İmza, bir kimsenin, bir yazının altına bu yazıyı yazdığını veya onayladığını belirtmek için her zaman aynı biçimde yazdığı ad veya işarettir. Bu tanımdan imzanın, kişinin adının ve soyadının yan yana gelmiş harflerden oluşan, her zaman aynı şekilde yazdığı yazı olması gerektiği anlaşılmaktadır. Yaşamımız boyunca binlerce kere attığımız imzamız, hukuk aleminde çok önemli sonuçlar doğuran bir işlemdir. Maddi değeri en yüksek varlığımız olan imzamız ile yüksek miktarda borç altına girebilir, tüm malvarlığınızı başka bir kimseye bağışlayabilir, pek çok suçu farkında olmadan işleyebilir ve daha bir çok hukuki işlemi yapabiliriz.
Bilgisayarın da hayatımızdaki önemi, tıpkı imza gibi yadsınamazdır. Hesap makinesiyle işlem yaparken, ATM’den para çekerken, dilekçe yazarken, süpermarketten alış veriş yaparken ve hayatımızdaki daha bir çok işlemi gerçekleştirirken ister istemez bilgisayarı kullanmaktayız.
Bilgisayarın en lezzetli meyvesi, 1957’de Sovyet Rusya’nın Spuntik’i fırlatmasıyla başlayan ARPA projesi sayesinde hayat bulan insanoğlunun “internet” adlı bebeği, her geçen gün büyümektedir. Geçen 20 yılda küçük adımlarını atmaya başlayan bu bebek, şimdi koşmaya başlamıştır ve bizlerin de onu yetiştirmek için büyük çaba harcamamız gerektiği açıktır. Dünyada sınırları kaldıran, uzağı yakına getiren bu oluşumun içine girmemiz uzun zaman almış, fakat bu bebeğe alışmamız çok kısa sürmüştür.
Her alanda olduğu gibi, ticari hayat da artık elektronik ortama taşınmıştır. İnternet üzerinden yapılan sözleşmelerin ve pazarlamaların geçerliliği ve güvenliği için bir çok ülkede hukuki düzenlemelerin yapılması gereği doğmuştur. Bu yüzden Birleşmiş Milletler Uluslararası Ticaret Komisyonu tarafından hazırlanan, orijinal adıyla “Uncitral Model Law on Electronic Commerce”, Türkçe ifadesiyle “Örnek Elektronik Ticaret Kanunu”, Birleşmiş Milletler genel kurulunda 16 Aralık 1996 tarihinde 51/162 sayılı karar ile kabul edilmiştir. Bu kanun, elektronik ticaret konusunda uluslararası ilk metindir ve elektronik ortamdaki diğer düzenlemelere de öncülük etmiştir. Kanunun 5. maddesinde belirtilen “Bilgi, sırf sayısal veri olmasından dolayı hukuki sonuç, geçerlilik ve icra edilebilirlikten mahrum bırakılmamalıdır” ifadesi ile sayısal verilerin hukuki boyutuna değinilmiş ve e-imza kavramının önü açılmıştır.

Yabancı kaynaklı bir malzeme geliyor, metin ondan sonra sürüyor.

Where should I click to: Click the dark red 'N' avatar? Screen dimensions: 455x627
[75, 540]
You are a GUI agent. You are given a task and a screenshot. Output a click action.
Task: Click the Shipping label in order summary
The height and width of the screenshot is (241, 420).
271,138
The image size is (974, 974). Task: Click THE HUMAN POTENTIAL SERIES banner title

E-ticaret, e-sözleşmeler vasıtasıyla gerçekleşmektedir. Elektronik sözleşmelere borçlar hukuku yönünden bakılınca, icap ve kabul beyanlarının ne zaman gerçekleşeceği ve sözleşmeyi yapacak kişinin gerçekten bilgisayar başında irade açıklaması yapan kişinin olup olmadığı konuları önem taşımaktadır. İşte, Örnek Elektronik Ticaret Kanunu’na göre; mesajın gönderildiği an, gönderenin kontrolünden çıktığı andır. Mesajın gönderilenin egemenlik alanına girmesi ise, mesajın gönderilene erişmesi ile aynı andır. Bu esnada sözleşmeyi yapanın kimliği hakkında bilgiyi bize verecek olan, dijital imzanın ta kendisi olacaktır. Kanaatimce akdin oluşmasında esas alınması gereken değer, dijital imzalı irade beyanının alıcı tarafından “okunuldu” onayının verildiği veya aynı yolla teyit edildiği andır. Kişinin doğruluğunu kanıtlamanın yanı sıra elektronik sözleşme kapsamındaki alıcının cevabi onayı çok önemlidir.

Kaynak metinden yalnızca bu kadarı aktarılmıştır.